** To do **
Repeat the lines below exactly as written, please, from the line with "The width and" to the line with "Click the dark", both lines included, and no others.

*** Recorded information

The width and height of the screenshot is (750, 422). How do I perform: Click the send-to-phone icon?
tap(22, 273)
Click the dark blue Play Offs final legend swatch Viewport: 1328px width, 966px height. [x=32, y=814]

******
*** Recorded information

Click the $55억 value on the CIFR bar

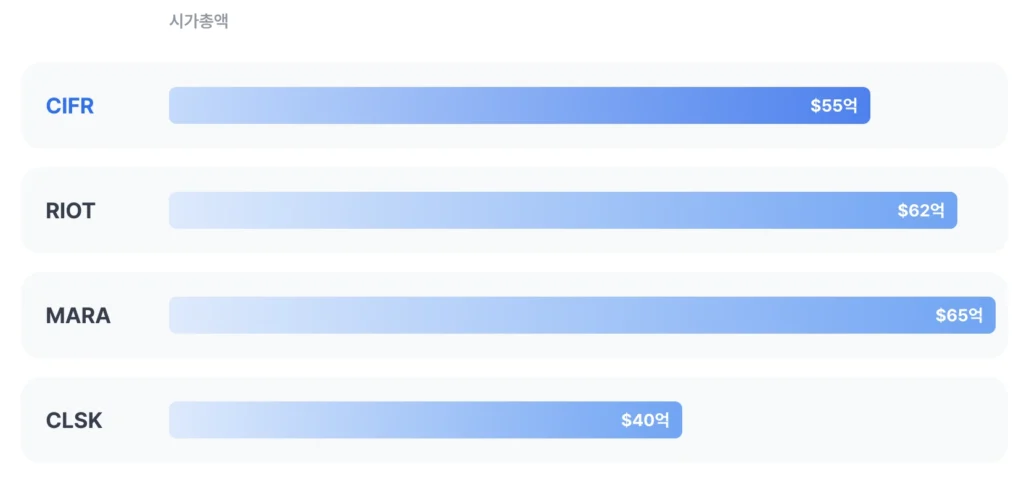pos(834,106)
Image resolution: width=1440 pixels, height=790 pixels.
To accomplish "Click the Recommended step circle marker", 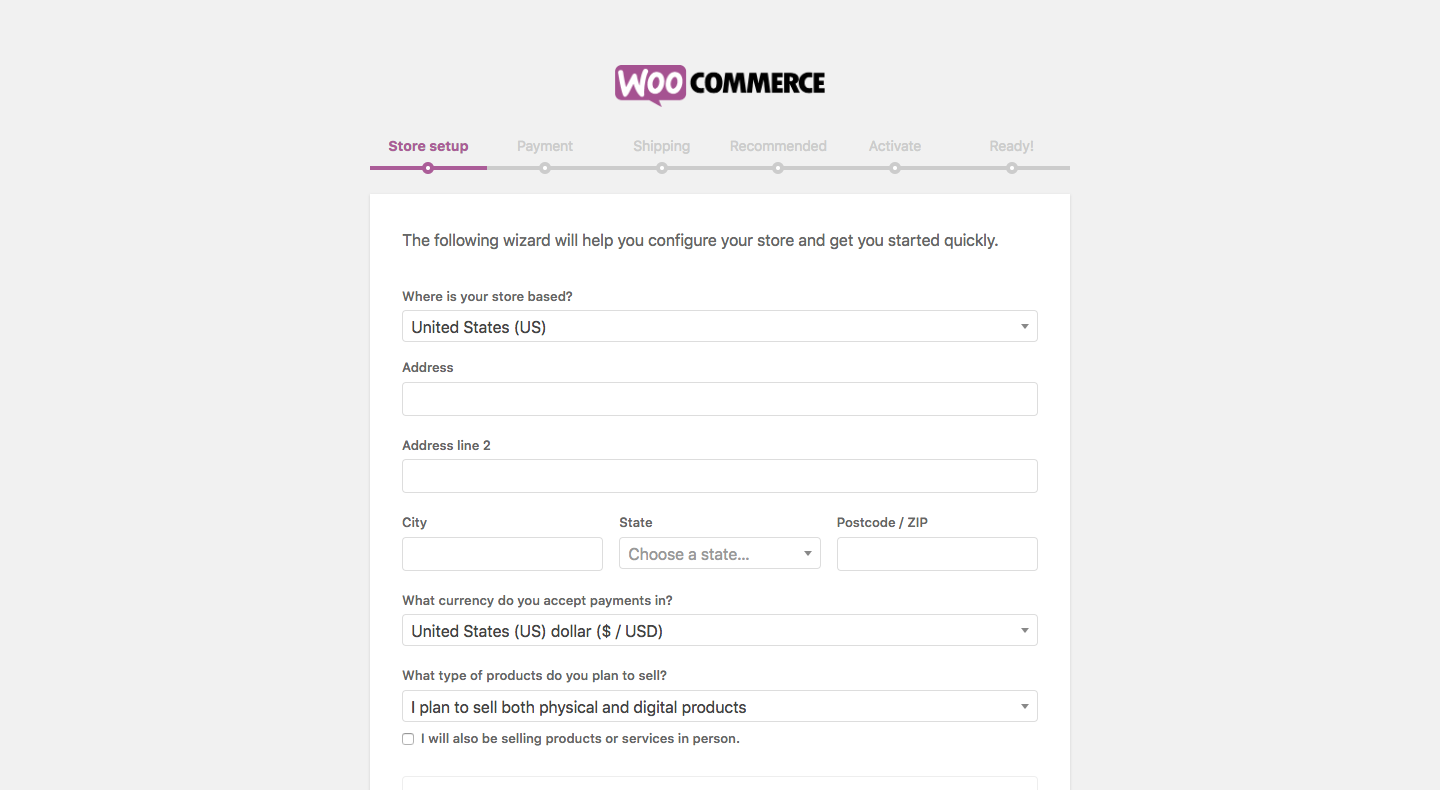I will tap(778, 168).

******

** Result for this task **
The width and height of the screenshot is (750, 422). How do I perform: Click the send-to-phone icon?
tap(22, 273)
Click the dark blue Play Offs final legend swatch Viewport: 1328px width, 966px height. [x=32, y=814]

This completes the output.